Input:
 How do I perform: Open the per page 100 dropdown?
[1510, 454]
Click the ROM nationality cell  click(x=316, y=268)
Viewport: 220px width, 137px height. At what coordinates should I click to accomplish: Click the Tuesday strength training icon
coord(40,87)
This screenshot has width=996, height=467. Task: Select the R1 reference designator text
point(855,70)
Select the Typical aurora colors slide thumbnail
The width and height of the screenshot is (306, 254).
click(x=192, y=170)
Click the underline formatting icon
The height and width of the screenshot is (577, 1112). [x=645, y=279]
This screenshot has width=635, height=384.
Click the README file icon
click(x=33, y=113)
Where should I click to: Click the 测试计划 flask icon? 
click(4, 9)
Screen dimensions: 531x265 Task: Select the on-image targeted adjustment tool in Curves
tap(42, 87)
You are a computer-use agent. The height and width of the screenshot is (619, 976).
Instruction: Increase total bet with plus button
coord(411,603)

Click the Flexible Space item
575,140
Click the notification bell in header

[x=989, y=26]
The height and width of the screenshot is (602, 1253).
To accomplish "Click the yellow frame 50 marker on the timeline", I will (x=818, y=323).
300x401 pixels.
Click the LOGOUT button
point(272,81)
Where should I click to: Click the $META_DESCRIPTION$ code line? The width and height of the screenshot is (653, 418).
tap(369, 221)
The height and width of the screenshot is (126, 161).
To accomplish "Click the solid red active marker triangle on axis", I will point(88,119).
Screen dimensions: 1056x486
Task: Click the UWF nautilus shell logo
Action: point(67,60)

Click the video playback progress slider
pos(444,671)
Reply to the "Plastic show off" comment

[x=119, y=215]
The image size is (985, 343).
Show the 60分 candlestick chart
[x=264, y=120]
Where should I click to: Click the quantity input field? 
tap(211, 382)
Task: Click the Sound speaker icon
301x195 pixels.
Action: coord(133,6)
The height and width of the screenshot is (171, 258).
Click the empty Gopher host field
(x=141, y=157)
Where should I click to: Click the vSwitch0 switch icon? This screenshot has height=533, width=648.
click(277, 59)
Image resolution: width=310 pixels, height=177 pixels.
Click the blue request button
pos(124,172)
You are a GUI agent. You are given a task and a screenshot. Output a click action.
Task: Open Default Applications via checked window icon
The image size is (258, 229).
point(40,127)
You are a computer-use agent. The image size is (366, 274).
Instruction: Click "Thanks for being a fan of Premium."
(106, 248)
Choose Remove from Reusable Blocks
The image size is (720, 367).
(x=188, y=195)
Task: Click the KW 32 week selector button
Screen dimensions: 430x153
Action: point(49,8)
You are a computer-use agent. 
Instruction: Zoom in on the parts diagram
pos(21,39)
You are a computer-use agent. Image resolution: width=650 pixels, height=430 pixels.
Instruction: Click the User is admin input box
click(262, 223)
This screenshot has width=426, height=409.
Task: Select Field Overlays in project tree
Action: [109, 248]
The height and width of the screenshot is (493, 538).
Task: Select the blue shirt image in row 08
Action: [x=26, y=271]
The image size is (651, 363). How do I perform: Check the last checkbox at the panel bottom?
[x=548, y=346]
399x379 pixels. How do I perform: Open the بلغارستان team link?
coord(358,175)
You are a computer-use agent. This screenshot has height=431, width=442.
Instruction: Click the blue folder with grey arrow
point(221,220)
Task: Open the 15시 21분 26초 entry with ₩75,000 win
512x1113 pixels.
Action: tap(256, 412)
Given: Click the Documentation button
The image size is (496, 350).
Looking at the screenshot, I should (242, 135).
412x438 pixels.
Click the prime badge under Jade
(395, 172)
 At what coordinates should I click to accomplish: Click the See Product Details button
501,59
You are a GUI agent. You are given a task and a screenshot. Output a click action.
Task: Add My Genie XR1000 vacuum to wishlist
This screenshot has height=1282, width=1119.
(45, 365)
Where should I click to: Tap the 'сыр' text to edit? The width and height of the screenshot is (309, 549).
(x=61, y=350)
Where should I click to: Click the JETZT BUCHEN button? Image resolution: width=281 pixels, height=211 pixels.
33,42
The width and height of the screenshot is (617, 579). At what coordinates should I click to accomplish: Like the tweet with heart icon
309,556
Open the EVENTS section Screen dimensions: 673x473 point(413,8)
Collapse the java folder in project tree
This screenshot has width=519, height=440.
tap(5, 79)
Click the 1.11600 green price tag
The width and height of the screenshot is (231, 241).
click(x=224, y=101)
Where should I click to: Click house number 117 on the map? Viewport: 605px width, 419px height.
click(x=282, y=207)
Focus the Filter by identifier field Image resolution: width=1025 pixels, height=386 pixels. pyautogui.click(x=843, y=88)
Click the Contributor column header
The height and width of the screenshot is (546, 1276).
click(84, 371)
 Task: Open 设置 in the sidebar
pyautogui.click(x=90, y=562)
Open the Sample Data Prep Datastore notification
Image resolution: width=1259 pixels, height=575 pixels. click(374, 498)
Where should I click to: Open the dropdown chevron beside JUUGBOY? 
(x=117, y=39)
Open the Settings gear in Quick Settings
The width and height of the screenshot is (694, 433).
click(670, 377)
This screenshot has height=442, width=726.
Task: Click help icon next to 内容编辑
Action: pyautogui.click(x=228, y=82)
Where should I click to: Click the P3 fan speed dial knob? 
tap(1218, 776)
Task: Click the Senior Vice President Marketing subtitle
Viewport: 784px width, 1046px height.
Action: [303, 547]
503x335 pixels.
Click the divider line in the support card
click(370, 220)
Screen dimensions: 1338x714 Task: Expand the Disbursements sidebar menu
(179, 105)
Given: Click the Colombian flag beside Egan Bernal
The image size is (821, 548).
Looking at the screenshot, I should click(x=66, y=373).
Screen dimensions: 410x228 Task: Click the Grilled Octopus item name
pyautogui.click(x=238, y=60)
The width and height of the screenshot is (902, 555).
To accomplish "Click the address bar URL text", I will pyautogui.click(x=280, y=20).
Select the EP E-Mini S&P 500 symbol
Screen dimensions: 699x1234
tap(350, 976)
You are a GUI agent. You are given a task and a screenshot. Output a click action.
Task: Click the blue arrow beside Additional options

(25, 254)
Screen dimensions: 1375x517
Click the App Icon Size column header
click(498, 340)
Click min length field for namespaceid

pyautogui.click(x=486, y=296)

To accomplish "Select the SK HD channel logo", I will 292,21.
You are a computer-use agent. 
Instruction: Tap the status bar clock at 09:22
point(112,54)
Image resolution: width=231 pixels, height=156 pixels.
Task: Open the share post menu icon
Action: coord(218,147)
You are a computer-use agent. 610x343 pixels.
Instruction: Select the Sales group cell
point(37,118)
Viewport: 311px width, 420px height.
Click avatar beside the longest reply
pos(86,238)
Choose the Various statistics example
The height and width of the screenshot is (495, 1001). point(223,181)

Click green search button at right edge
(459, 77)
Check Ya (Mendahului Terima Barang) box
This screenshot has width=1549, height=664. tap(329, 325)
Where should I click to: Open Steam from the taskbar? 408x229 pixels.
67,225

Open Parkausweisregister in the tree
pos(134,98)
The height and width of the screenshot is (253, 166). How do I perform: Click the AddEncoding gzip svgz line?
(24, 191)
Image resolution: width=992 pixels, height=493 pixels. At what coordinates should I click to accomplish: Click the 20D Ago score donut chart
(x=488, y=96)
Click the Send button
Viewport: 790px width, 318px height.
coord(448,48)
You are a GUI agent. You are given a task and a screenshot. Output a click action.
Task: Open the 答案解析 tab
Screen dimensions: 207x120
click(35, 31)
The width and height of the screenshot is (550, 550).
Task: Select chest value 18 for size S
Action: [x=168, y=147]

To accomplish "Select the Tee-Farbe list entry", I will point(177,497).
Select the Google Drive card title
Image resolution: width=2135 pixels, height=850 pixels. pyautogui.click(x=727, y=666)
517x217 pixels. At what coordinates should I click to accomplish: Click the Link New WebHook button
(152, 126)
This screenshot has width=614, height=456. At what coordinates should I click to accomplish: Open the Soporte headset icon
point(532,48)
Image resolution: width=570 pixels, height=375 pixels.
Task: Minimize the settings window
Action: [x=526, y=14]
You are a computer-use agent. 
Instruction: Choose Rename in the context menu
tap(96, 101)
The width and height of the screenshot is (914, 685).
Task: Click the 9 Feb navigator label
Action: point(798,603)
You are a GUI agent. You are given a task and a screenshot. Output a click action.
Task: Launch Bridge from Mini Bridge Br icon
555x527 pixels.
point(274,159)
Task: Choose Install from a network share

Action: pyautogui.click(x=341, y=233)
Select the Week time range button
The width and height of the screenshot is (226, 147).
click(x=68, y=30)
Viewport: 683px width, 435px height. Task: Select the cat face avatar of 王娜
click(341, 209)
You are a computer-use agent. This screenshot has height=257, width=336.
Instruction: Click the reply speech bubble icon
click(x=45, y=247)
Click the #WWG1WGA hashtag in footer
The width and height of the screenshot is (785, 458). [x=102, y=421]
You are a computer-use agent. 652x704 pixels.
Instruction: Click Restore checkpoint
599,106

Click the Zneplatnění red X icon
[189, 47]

About this task: In the answer, return exactly the lines from the line containing "Click the #WWG1WGA hashtag in footer" to the end of the records above, and no others.

Exercise solution:
Click the #WWG1WGA hashtag in footer
The width and height of the screenshot is (785, 458). [x=102, y=421]
You are a computer-use agent. 652x704 pixels.
Instruction: Click Restore checkpoint
599,106

Click the Zneplatnění red X icon
[189, 47]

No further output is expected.